> **WORK INSTRUCTION**: Show every line of the data that contains the string "chart".

> **INFORMATION GIVEN**:
╭──

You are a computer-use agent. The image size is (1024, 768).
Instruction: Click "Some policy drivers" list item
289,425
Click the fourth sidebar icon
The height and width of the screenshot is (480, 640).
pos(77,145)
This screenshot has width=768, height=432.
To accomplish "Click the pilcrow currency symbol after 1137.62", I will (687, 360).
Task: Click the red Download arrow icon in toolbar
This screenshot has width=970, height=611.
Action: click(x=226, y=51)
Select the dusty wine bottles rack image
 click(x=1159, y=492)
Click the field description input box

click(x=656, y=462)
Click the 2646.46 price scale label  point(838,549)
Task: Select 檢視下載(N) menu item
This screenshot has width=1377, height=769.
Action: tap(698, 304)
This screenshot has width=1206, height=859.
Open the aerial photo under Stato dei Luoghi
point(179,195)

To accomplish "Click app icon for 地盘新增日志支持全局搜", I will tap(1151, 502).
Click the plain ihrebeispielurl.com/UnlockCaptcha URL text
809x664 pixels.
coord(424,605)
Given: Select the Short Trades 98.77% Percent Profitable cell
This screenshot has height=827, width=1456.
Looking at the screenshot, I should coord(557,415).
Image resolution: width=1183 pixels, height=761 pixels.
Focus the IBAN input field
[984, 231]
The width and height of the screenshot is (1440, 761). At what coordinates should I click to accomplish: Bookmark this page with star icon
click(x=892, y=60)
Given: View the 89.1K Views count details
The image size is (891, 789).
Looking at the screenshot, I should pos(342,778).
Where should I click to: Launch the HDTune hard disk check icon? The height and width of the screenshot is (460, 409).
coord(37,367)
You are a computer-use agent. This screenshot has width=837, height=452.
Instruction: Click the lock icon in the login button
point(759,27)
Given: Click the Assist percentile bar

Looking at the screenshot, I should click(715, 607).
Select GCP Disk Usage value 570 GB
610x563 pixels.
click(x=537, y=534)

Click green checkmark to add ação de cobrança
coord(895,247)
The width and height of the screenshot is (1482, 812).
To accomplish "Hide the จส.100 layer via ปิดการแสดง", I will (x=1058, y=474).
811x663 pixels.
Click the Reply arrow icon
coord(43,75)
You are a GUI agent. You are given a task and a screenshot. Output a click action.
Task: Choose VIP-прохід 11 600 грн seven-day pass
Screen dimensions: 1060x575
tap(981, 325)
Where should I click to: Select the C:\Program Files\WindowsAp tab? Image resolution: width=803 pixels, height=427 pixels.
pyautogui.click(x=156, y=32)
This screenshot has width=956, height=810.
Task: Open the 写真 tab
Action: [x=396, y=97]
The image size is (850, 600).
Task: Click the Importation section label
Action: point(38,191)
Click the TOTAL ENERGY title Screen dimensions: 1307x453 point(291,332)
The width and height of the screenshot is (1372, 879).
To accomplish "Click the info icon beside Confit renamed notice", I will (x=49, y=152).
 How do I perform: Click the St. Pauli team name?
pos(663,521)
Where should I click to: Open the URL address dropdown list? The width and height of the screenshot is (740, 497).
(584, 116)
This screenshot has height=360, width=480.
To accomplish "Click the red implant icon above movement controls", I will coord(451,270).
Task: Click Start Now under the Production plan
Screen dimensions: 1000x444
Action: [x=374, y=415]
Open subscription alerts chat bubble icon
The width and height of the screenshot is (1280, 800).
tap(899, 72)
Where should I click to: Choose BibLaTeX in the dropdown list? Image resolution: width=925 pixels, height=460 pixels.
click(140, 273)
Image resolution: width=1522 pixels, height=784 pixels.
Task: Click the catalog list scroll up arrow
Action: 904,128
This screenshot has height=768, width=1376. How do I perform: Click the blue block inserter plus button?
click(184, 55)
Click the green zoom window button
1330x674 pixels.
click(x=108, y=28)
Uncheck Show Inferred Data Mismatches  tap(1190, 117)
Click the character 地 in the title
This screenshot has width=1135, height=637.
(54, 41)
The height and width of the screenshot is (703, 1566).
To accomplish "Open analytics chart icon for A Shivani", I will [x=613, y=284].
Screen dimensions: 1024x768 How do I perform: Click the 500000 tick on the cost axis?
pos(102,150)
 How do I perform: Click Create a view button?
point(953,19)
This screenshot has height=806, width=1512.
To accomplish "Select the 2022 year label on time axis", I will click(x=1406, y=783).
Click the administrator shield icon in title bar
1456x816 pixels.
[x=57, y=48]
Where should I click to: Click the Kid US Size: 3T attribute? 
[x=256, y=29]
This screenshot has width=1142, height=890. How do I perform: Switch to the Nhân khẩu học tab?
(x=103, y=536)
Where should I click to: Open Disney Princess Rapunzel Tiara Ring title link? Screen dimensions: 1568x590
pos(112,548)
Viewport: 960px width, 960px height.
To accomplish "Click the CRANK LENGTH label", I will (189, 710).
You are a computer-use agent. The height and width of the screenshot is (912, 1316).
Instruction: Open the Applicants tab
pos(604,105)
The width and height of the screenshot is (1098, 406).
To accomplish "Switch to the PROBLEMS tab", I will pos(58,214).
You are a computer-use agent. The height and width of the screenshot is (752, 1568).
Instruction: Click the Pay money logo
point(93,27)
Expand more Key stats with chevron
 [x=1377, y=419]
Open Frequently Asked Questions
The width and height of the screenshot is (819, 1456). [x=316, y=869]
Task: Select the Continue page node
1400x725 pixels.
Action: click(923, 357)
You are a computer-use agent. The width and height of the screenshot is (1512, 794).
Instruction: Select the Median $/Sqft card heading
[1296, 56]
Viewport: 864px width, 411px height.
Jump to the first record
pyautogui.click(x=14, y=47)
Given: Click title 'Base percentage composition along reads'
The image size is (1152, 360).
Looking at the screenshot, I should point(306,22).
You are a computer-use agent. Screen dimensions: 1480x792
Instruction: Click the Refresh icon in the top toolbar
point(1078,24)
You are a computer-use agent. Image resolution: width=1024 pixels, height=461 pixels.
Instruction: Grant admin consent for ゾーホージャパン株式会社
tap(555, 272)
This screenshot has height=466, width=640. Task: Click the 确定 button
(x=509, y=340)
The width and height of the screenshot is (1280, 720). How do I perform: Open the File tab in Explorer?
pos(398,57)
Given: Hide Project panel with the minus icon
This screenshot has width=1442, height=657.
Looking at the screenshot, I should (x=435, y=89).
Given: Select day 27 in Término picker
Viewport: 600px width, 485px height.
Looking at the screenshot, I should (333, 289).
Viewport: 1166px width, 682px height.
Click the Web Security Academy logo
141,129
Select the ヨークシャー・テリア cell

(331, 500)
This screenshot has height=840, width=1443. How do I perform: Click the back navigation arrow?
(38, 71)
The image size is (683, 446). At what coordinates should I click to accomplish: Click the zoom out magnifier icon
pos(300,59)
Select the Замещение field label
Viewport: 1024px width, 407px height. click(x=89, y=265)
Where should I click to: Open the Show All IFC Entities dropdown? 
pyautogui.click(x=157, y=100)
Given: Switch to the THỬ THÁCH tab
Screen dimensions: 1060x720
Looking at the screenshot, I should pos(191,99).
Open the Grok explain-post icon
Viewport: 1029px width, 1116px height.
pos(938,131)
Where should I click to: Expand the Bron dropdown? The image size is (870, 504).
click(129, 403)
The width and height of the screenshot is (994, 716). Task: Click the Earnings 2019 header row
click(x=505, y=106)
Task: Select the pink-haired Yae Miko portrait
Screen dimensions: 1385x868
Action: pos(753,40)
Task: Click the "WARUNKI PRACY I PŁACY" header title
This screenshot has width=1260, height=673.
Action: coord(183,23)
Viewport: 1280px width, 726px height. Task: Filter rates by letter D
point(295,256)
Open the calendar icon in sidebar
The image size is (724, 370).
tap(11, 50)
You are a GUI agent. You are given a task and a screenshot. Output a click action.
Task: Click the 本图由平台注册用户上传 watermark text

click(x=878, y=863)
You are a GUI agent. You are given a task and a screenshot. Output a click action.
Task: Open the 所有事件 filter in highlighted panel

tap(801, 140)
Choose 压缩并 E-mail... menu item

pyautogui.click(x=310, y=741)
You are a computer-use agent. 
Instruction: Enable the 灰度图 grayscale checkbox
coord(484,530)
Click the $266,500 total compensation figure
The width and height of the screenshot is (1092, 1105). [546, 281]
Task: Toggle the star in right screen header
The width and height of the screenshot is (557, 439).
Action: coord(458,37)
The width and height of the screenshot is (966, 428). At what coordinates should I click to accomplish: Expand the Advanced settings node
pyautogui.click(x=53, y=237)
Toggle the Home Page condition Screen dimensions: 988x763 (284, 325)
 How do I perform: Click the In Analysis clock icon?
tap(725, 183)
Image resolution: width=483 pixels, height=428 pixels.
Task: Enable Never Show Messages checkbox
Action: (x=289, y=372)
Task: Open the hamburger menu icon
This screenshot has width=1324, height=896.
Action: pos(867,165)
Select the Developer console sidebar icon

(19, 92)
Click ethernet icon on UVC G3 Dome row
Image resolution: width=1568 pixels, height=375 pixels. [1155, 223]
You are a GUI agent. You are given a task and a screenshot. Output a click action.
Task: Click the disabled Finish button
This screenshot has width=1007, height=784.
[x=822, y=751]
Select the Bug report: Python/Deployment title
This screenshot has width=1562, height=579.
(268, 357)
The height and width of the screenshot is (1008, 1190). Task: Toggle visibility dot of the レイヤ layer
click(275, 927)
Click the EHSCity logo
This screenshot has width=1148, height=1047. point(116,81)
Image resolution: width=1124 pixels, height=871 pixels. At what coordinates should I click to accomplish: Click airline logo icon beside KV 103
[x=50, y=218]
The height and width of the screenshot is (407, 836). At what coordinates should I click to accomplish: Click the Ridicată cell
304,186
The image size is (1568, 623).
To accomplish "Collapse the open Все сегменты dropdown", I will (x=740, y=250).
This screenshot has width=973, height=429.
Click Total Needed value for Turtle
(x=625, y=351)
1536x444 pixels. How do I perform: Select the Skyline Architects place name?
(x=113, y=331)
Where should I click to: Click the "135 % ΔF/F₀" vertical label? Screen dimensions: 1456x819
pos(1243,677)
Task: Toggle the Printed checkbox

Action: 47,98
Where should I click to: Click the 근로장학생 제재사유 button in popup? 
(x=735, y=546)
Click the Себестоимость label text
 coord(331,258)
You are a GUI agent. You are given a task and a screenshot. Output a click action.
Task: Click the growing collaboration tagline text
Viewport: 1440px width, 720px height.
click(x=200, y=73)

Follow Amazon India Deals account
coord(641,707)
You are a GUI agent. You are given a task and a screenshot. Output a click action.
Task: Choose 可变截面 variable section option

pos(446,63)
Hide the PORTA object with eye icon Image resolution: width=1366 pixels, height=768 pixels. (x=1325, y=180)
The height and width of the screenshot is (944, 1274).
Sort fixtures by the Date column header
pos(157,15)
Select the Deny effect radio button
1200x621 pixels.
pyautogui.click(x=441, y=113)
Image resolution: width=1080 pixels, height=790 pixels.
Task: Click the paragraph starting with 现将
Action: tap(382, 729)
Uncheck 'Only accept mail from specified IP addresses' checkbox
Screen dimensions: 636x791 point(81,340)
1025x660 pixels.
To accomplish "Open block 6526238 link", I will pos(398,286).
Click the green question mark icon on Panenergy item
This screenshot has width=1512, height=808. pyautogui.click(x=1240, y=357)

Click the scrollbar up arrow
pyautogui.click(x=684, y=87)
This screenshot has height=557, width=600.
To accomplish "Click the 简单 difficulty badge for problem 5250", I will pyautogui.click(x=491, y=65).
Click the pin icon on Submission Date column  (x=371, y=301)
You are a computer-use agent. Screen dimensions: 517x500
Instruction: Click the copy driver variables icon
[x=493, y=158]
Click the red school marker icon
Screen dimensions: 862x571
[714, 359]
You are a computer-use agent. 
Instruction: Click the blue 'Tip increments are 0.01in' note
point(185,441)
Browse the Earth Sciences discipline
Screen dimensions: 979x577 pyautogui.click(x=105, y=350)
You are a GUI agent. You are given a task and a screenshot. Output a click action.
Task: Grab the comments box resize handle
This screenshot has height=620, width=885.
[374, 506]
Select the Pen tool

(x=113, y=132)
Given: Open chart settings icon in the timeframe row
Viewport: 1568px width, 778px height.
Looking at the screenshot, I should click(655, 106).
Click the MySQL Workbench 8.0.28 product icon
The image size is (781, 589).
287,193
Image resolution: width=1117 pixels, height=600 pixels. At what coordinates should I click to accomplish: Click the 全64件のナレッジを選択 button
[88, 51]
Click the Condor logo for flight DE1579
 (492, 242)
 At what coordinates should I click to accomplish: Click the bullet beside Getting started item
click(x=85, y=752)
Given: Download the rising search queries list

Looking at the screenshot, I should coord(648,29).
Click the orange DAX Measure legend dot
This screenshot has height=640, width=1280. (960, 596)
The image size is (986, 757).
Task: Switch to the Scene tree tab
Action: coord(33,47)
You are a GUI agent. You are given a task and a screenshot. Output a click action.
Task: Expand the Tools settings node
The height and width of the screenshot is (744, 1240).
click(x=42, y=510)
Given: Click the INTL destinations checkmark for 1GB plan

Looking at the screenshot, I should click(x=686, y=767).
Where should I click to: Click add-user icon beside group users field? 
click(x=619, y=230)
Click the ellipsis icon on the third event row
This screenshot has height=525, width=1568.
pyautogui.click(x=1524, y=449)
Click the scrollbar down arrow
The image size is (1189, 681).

╰──

> **OUTPUT FOR THIS EXERCISE**:
To accomplish "Open analytics chart icon for A Shivani", I will [x=613, y=284].
Given: Open chart settings icon in the timeframe row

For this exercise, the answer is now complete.